AUFGABE
Ermittle in den folgenden Einträgen jede Zeile, in der die Zeichenfolge „width“ vorkommt, und gib diese Zeilen vollständig wieder. Dabei ist die Groß- und Kleinschreibung zu beachten.

═════ VORLIEGENDE EINTRÄGE ═════

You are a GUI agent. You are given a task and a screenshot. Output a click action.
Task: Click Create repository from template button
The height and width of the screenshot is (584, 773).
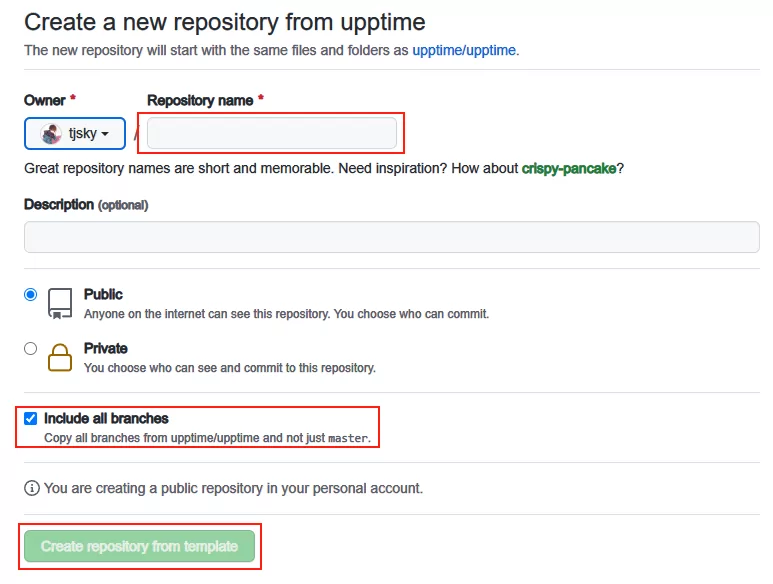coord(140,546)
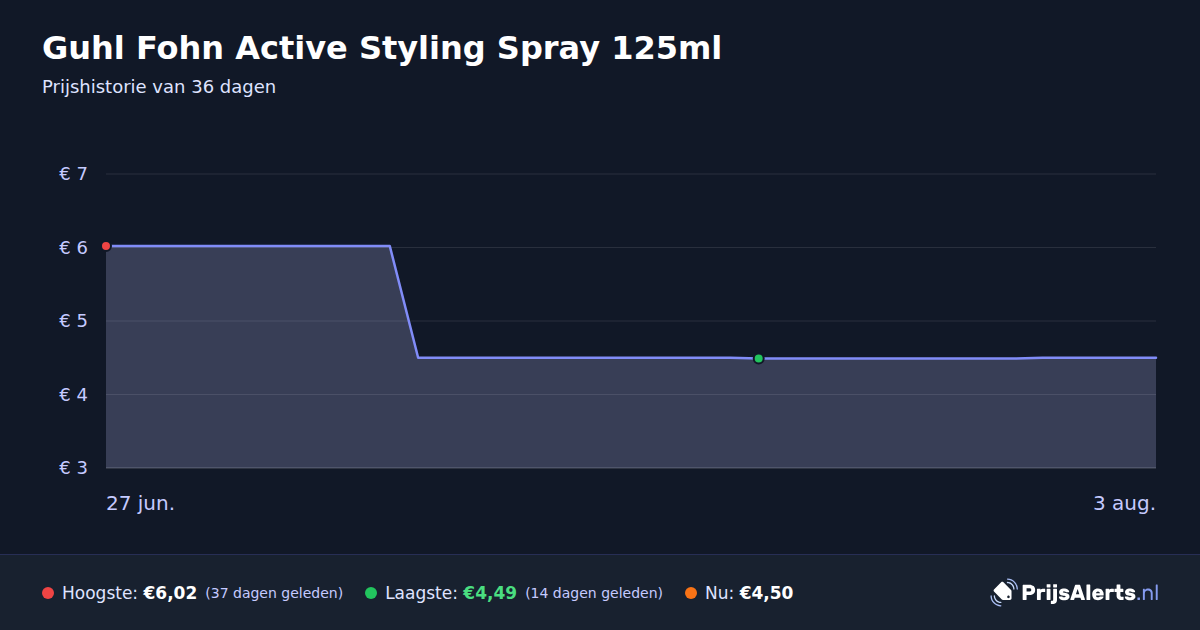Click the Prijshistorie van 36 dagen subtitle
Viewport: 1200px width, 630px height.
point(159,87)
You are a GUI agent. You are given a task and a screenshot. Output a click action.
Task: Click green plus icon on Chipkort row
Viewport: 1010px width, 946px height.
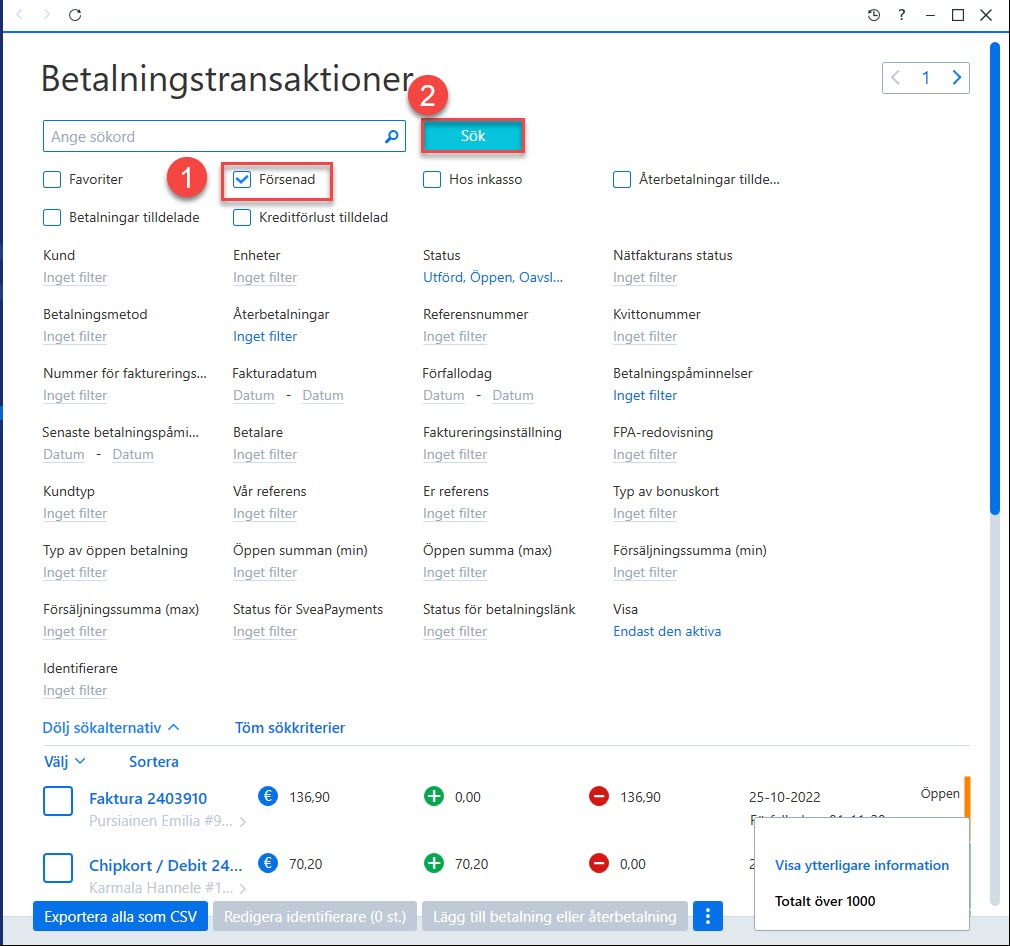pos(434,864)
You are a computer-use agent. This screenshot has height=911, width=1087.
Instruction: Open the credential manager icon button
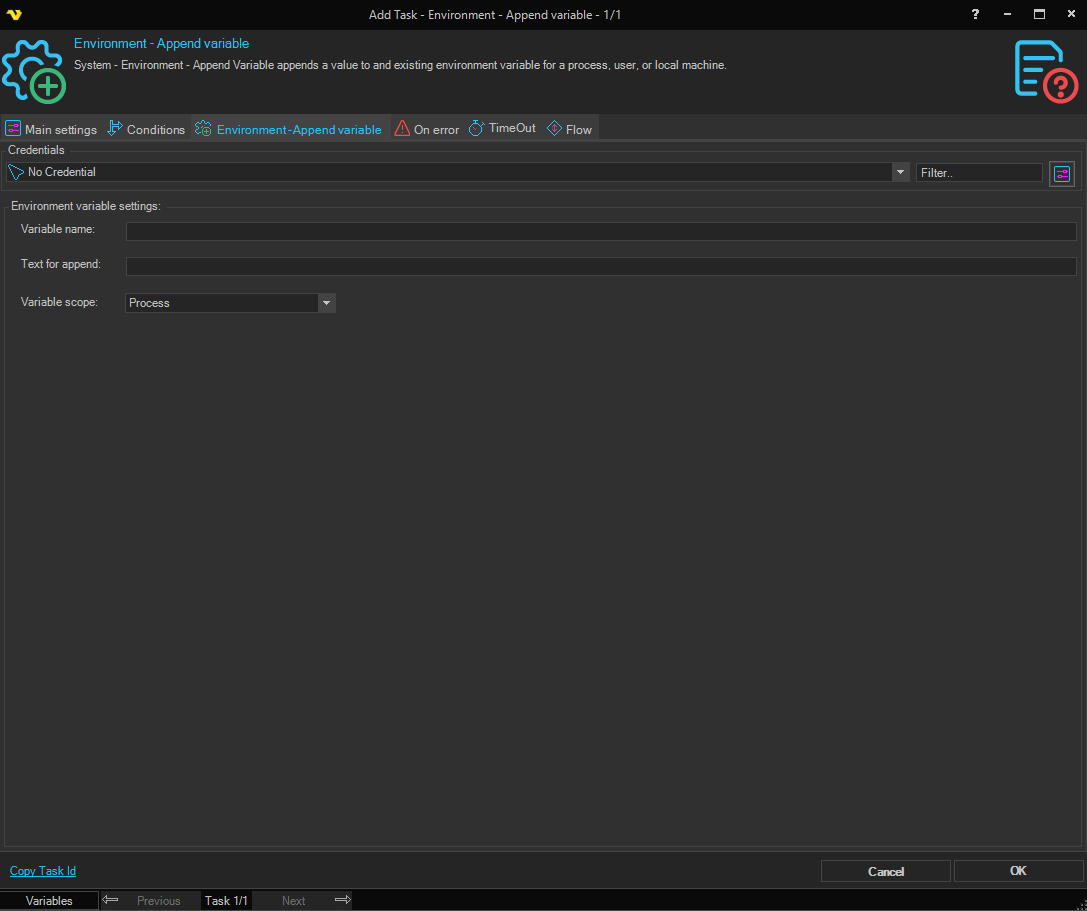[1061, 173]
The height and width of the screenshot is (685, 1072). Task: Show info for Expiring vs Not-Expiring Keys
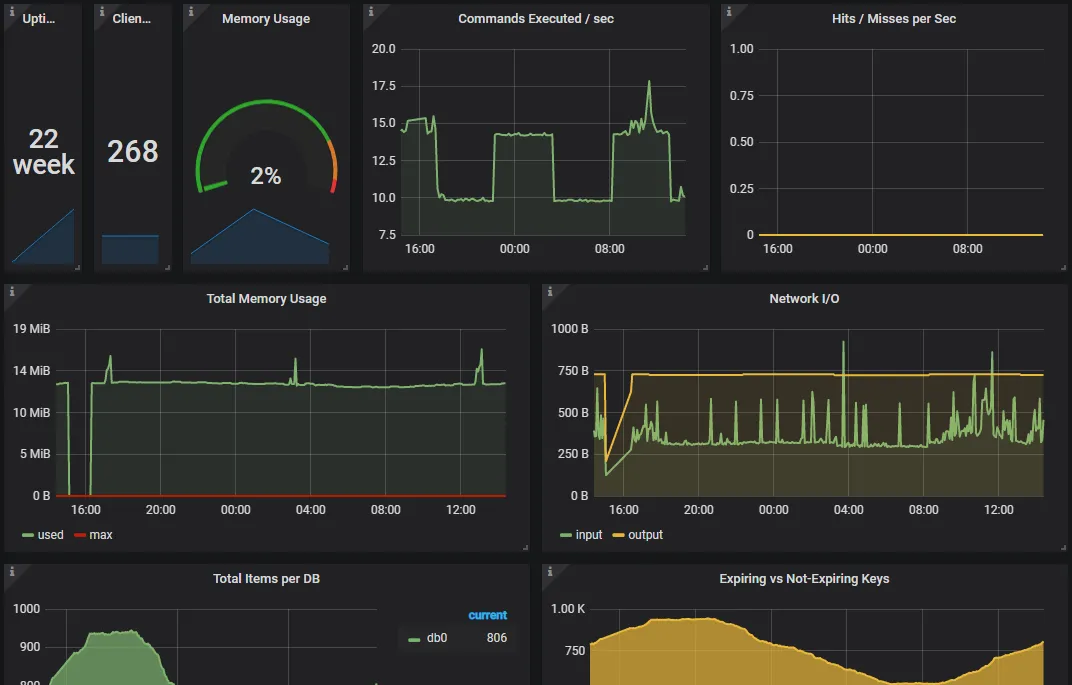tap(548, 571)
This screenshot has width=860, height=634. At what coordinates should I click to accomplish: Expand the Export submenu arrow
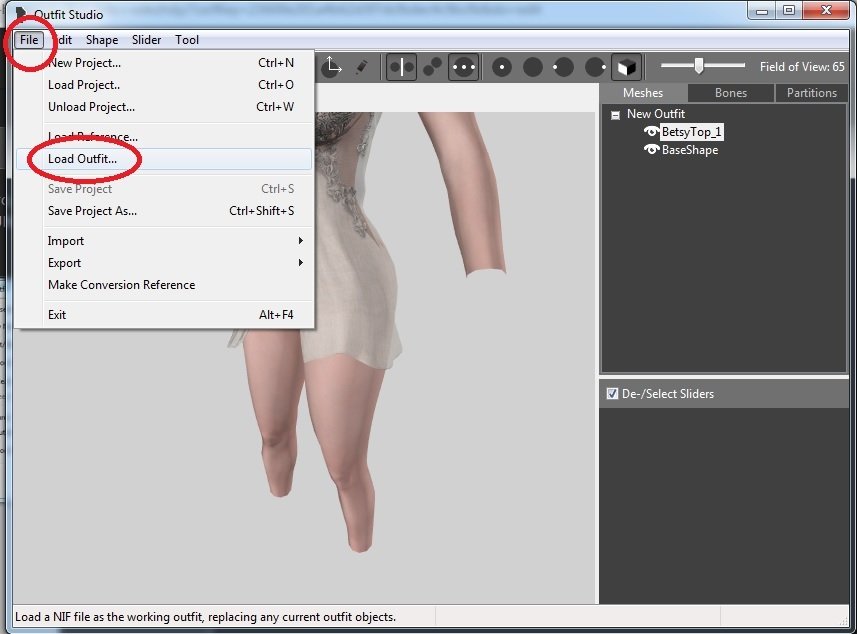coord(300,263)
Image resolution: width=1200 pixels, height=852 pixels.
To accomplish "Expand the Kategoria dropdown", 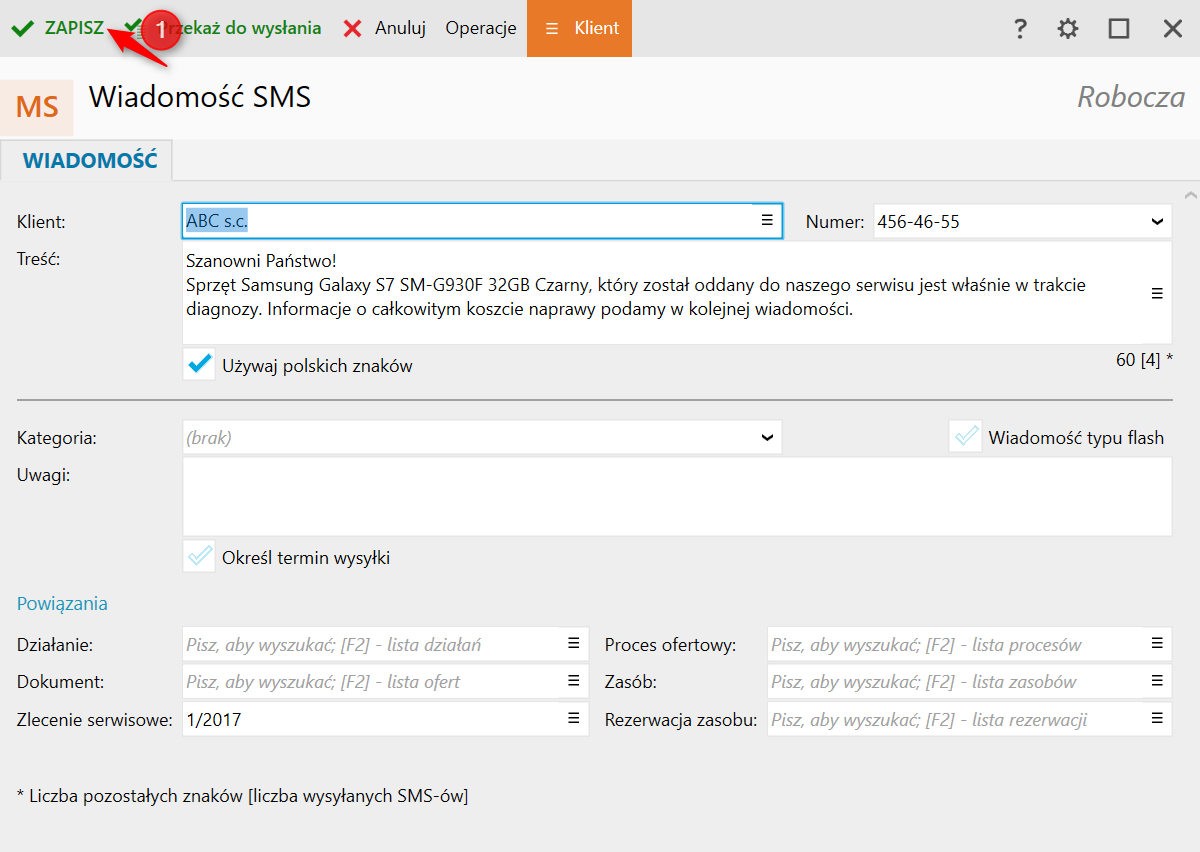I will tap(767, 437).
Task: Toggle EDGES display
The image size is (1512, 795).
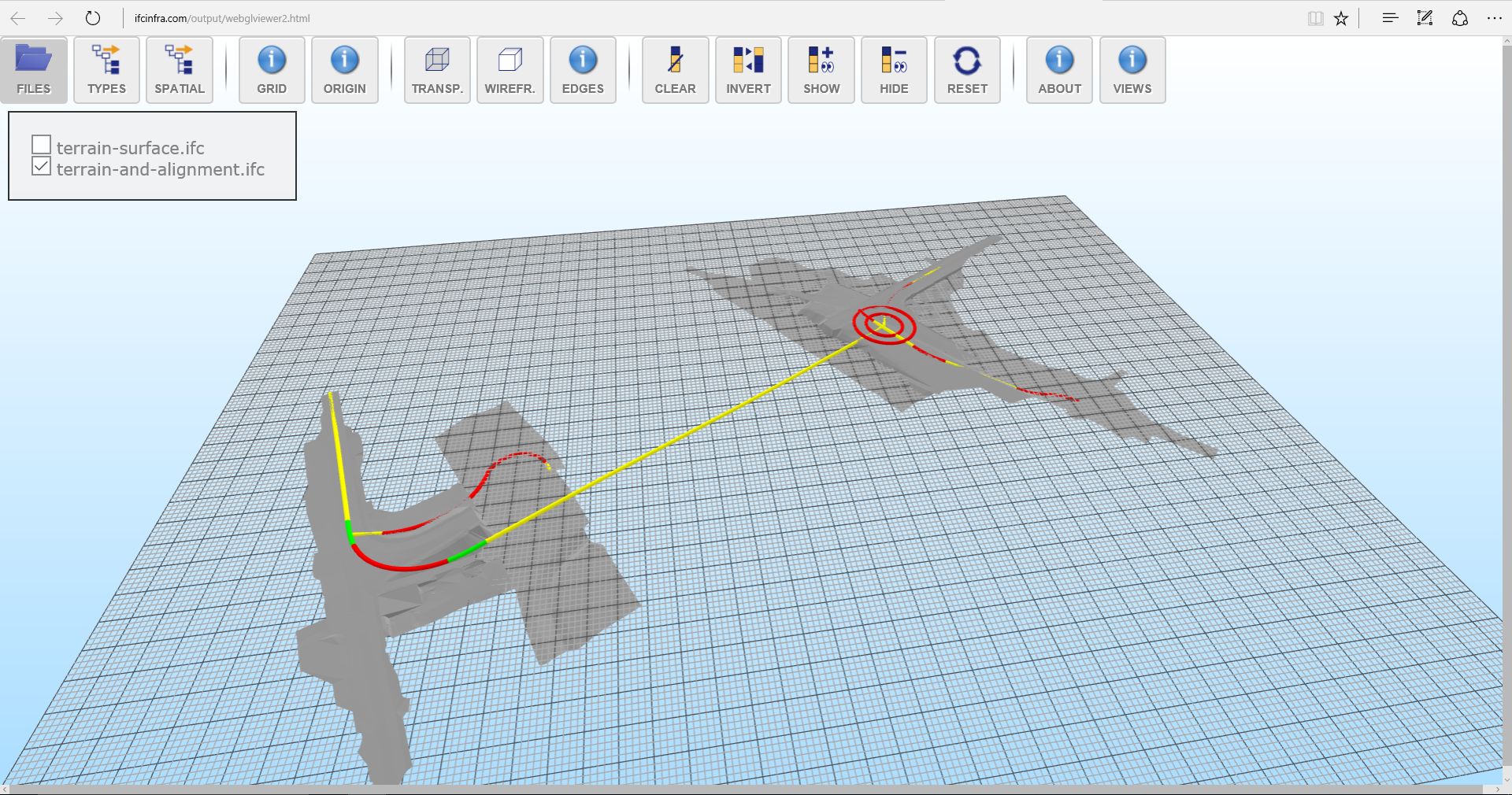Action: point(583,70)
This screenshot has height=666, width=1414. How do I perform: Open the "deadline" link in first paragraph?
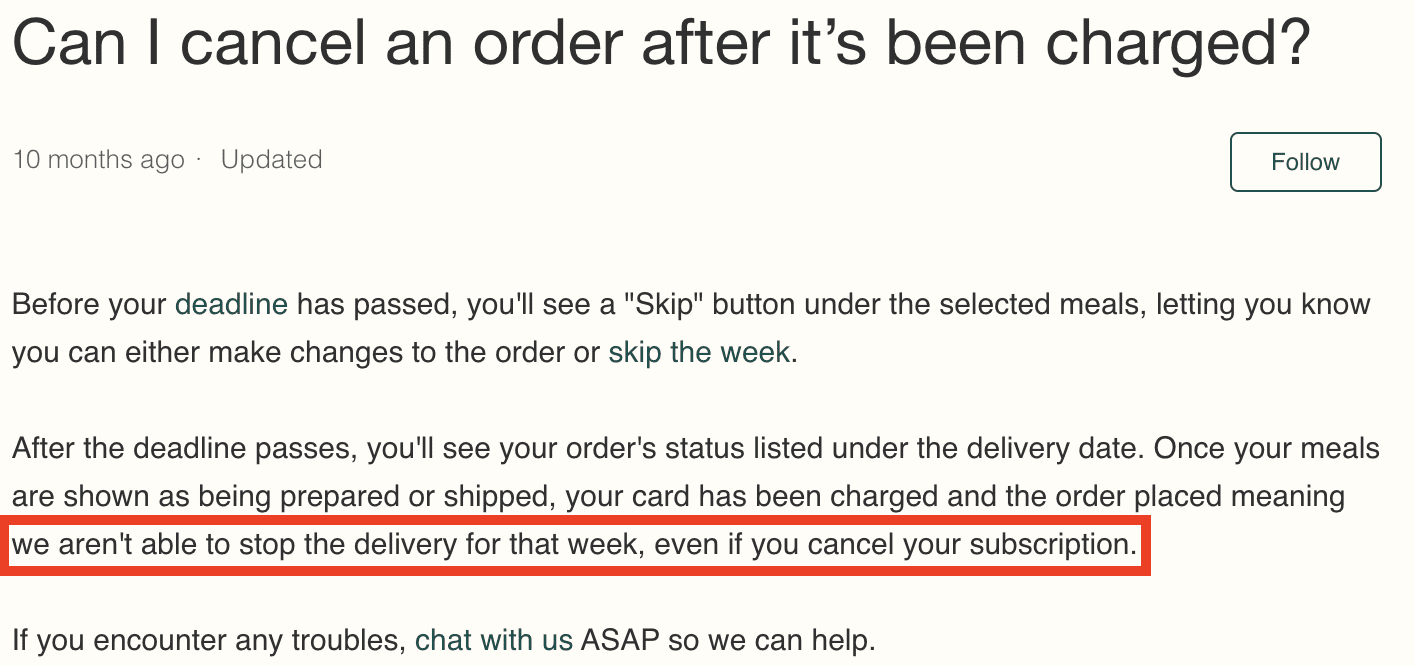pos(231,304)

═════

ANTWORT
The height and width of the screenshot is (584, 773).
Viewport: 1200px width, 630px height.
Viewport: 1010px width, 946px height.
You are a computer-use agent. This screenshot has height=911, width=1087.
The height and width of the screenshot is (685, 1072). Task: Show info for Expiring vs Not-Expiring Keys
This screenshot has width=860, height=634. At what coordinates should I click to accomplish: Expand the Export submenu arrow
Image resolution: width=1200 pixels, height=852 pixels.
This screenshot has height=666, width=1414. How do I perform: Open the "deadline" link in first paragraph?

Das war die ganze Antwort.